Proper field tillage is important to creating a good seedbed for uniform crop establishment, which is a critical part of a crop’s ability to compete with weeds. Tillage should also kill weeds that have already emerged. In the spring when the soil is warm, weed seeds often germinate in a flush after tillage. A moldboard plow will bury the weed seeds on or near the surface (those that come out of dormancy as the soil warms) and bring up dormant weed seeds from deeper in the soil. These weed seeds will normally be slower to come out of dormancy than weed seeds previously near the surface. Chisel plowing or disking does not invert the soil and can result in an early flush of weeds that will compete with the crop. If there is enough time before planting, the stale seedbed technique can be used as an alternate approach. In this technique, soil is tilled early (a seedbed is prepared), which encourages weed flushes, and then shallow tillage, flaming, or an organically approved herbicide is used to kill the emerged or emerging weed seedlings. While this technique should not be used in erosion-prone soils, it can be used to eliminate the first flush or flushes of weeds that would compete with the crop.

Blind Cultivation

Blind cultivation is the shallow tillage of the entire field after the crop has been seeded. Generally, it is used without regard for the row positions. It provides the best opportunity to destroy weeds that would otherwise be growing within the rows and that are not likely to be removed by subsequent mechanical tactics. Blind cultivation stirs soil above the level of seed placement (further emphasizing the need for accurate placement of the crop seed), causing the desiccation and death of tiny germinating weed seedlings. Crop seeds germinating below the level of cultivation should not be injured. Blind cultivation will only kill weeds in the “white thread” stage. If the weed can be seen from the tractor, it is too large to be destroyed by blind cultivation. Thus, early and timely blind cultivation is critical. However, more than two blind cultivation passes may cause some damage to soybeans. This damage results in decreased yield potential, but blind cultivation is still necessary in order to avoid much higher yield losses from weed competition. The first blind cultivation pass is usually performed immediately before the crop emerges, and subsequent passes approximately every five days afterwards. Blind cultivation cannot be performed when soybeans are in the crookneck stage during emergence. In North Carolina, farmers often need to perform three to five blind cultivation passes, especially in a less competitive crop like soybeans. Blind cultivation is most effective when the soil is fairly dry and the weather is warm and sunny to allow for effective weed desiccation. Blind cultivation equipment includes tine weeders (Figure 10-1), rotary hoes (Figure 10-2), spike tooth harrows, springtooth harrows, and chain link harrows.

Between-Row Cultivation

Between-row cultivation should not be the primary mechanical weed control tactic but should be used as a follow-up tactic to control weeds that escaped previous efforts. Between-row cultivation should be implemented when weeds are about one inch tall and the crop is large enough to not be covered by soil thrown up during the cultivation pass. Usually, more than one cultivation pass is needed. It may be useful to reverse the direction of the second cultivation pass in order to increase the possibility of removing weeds that were missed by the first cultivation. Planting corn in furrows can allow more soil to be moved on top of weeds and may be a useful practice on some farms. All cultivation passes should be done before the canopy closes or shades the area between the rows. After this time, the need for cultivation should decrease, as shading from the crop canopy will reduce weed seed germination and equipment operations can severely damage crop plants. Cultivation works best when the ground is fairly dry and the soil is in good physical condition.
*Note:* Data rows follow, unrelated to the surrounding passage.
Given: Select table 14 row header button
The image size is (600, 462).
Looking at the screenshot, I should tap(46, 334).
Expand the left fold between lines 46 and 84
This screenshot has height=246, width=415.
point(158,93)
There are many types of cultivator teeth, shanks, and points. Choose the cultivating equipment that works best in your soils. Points for cultivator teeth vary in type and width. Half sweeps (next to the row) and full sweeps (between rows) are probably the most versatile and common, but each type of point works best under certain conditions and on certain weed species. Using fenders on cultivators at the first pass can keep the soil from covering up the crop. Cultivator adjustments are very important and should be made to fit the field conditions. Tractor speed should also be modified through the field to compensate for variability in soil type and moisture.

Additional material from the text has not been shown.